I collected traces as suggested here: https://github.com/tensorflow/tensorflow/issues/1824#issuecomment-225754659 However, these traces didn't really show anything interesting. >90% of the train step is matmul operations.
Changed batch size. When I change it from 128 to 512 the load increases from ~30% to ~38%, when I increase it further to 2048, the load goes to ~45%. I have 6Gb GPU memory and dataset is single channel 28x28 images. Am I really supposed to use such a big batch size? Should I increase it further?

Generally, should I worry about the low load, is it really a sign that I am training inefficiently?

Here's the GPU-Z screenshots with 128 images in the batch. You can see low load with occasional spikes to 100% when I measure accuracy on the entire dataset after each epoch.

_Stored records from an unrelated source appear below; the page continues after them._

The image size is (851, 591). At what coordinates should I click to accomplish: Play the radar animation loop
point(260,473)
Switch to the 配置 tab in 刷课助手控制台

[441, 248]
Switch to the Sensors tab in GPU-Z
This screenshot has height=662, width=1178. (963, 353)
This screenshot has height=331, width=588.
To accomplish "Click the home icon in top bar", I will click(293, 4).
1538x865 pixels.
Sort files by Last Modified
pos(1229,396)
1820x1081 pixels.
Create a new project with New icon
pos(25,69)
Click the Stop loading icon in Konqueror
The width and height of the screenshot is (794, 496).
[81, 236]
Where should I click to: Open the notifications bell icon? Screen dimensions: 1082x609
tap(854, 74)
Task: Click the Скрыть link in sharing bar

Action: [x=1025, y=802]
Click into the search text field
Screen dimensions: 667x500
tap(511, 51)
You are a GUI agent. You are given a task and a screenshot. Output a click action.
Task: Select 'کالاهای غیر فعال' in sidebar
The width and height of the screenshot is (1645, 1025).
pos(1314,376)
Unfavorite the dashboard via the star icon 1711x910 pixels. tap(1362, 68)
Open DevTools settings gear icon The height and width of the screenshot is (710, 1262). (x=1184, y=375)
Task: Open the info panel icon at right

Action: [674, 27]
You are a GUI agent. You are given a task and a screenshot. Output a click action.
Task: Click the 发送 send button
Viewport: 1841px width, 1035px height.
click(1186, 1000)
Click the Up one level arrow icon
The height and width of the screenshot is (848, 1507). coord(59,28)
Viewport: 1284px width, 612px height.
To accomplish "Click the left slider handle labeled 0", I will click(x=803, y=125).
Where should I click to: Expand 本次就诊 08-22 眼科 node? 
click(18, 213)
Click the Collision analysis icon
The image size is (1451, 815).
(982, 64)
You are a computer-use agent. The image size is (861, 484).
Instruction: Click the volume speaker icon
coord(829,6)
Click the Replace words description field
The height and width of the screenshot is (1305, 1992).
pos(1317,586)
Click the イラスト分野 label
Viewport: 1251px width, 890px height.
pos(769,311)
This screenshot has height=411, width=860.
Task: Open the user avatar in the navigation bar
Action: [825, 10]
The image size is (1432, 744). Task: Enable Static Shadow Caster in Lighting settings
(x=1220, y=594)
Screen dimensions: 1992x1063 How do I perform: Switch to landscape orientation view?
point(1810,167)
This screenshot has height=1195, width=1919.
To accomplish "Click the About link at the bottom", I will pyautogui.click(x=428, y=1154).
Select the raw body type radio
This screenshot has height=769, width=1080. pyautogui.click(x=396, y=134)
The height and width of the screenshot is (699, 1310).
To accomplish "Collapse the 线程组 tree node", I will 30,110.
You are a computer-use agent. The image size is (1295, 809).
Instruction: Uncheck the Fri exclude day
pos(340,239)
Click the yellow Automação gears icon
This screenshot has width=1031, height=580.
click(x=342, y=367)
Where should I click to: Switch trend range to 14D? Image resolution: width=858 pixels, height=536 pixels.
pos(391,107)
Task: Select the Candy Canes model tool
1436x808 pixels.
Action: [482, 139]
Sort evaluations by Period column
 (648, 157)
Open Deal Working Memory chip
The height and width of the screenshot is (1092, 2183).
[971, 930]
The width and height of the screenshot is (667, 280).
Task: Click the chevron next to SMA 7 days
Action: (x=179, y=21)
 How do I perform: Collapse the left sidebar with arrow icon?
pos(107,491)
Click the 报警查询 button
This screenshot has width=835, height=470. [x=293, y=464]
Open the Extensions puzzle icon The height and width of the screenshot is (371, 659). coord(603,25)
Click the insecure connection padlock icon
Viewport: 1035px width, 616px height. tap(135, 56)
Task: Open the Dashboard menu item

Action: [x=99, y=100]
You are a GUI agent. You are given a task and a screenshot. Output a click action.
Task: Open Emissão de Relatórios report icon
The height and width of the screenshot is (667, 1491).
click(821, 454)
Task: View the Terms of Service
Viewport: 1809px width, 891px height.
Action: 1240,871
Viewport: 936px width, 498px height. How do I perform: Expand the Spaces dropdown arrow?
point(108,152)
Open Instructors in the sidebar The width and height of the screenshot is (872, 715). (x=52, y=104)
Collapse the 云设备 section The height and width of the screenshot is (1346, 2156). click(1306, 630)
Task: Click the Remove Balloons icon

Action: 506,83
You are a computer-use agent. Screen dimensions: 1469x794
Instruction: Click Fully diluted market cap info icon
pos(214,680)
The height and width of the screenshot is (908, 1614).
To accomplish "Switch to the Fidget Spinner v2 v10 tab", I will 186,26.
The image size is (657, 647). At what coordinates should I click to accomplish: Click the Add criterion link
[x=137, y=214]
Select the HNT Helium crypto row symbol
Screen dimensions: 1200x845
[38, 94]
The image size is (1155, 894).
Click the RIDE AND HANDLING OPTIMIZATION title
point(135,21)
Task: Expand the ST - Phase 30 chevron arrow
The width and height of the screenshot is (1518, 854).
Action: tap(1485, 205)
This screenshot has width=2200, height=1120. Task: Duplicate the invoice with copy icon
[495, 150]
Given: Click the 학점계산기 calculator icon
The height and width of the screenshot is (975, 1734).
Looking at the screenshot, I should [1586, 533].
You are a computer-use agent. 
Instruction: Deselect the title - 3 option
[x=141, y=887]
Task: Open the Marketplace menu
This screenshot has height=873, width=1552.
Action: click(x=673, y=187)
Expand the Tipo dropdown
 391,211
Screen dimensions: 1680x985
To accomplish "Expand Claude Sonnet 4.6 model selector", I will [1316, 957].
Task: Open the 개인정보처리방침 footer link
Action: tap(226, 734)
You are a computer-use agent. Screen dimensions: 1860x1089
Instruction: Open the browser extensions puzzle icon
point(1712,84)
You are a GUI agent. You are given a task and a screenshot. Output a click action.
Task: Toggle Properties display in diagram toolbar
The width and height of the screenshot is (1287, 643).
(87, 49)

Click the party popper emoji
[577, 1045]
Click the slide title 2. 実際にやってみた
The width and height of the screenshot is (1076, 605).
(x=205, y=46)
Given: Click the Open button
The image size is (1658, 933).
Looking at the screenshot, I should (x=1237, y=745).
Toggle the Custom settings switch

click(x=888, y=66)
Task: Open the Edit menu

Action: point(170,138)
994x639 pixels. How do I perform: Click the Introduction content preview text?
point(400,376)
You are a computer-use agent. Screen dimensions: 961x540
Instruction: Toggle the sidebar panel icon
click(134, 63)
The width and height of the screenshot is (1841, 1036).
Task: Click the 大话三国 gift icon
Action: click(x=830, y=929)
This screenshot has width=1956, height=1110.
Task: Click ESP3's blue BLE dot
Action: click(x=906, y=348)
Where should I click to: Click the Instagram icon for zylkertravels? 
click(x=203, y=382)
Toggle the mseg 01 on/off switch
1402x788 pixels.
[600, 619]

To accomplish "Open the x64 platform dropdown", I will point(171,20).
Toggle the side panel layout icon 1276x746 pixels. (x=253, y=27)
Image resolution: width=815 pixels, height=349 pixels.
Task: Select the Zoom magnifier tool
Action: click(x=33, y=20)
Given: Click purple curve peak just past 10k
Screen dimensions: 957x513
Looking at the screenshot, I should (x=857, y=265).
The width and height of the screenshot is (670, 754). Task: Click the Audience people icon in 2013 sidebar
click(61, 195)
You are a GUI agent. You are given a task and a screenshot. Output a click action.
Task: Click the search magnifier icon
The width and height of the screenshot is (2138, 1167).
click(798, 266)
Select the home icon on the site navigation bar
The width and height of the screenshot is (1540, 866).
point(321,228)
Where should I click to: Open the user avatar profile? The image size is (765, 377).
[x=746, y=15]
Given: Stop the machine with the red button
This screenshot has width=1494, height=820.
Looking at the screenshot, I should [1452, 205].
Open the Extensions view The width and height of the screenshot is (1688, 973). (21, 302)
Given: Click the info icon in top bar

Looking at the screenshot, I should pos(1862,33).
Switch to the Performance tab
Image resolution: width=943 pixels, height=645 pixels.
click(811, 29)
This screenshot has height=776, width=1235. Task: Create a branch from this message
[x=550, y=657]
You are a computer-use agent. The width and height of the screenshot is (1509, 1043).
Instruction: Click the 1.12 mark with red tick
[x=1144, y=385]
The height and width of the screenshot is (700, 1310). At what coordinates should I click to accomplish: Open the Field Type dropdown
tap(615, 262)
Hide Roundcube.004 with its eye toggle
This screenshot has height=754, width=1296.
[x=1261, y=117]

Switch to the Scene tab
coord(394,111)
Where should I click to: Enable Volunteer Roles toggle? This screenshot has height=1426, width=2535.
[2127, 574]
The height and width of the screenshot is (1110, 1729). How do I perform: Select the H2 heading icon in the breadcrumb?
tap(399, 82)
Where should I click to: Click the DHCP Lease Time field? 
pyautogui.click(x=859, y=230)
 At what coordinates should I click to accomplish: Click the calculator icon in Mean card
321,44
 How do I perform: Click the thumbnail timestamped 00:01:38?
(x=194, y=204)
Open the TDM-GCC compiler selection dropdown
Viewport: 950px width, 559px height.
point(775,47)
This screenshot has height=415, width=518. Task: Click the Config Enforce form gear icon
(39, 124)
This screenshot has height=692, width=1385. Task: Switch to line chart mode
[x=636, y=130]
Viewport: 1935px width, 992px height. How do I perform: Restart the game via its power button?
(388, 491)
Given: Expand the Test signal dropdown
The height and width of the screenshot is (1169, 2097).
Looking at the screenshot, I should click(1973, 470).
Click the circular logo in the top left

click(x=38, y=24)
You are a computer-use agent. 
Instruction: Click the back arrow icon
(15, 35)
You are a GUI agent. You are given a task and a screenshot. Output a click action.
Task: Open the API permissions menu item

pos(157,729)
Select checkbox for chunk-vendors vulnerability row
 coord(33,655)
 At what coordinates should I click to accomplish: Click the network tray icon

Aleksei Petrenko over 6 years

Thank you for the very fast reply! Yaroslav, could you give a hint why this happens? My assumption is the following: as long as only one training step is done at the time, there's just not enough computations to saturate all the GPU cores? So, when I feed 128-image batch, it already runs as parallel as it can, but it could do so much more.
Yaroslav Bulatov over 6 years

Yes, there's not enough compute to saturate the cores. Also, things are inefficient if the amount of computation is small relative to required memory bandwidth, or overhead of kernel launches. More important thing to pay attention to is the overall efficiency rather than GPU occupancy. TitanX large matmul gets 10 T ops/second, but in many applications networks run below 1 T op/second, so that's less than 10% of peak efficiency
Lars Ericson about 5 years

@Yaroslav Bulatov, If there are free CUDA cores, why can't TensorFlow double up the network, run it twice in parallel to use more cores, and pick between the two for the best parameter set on one iteration?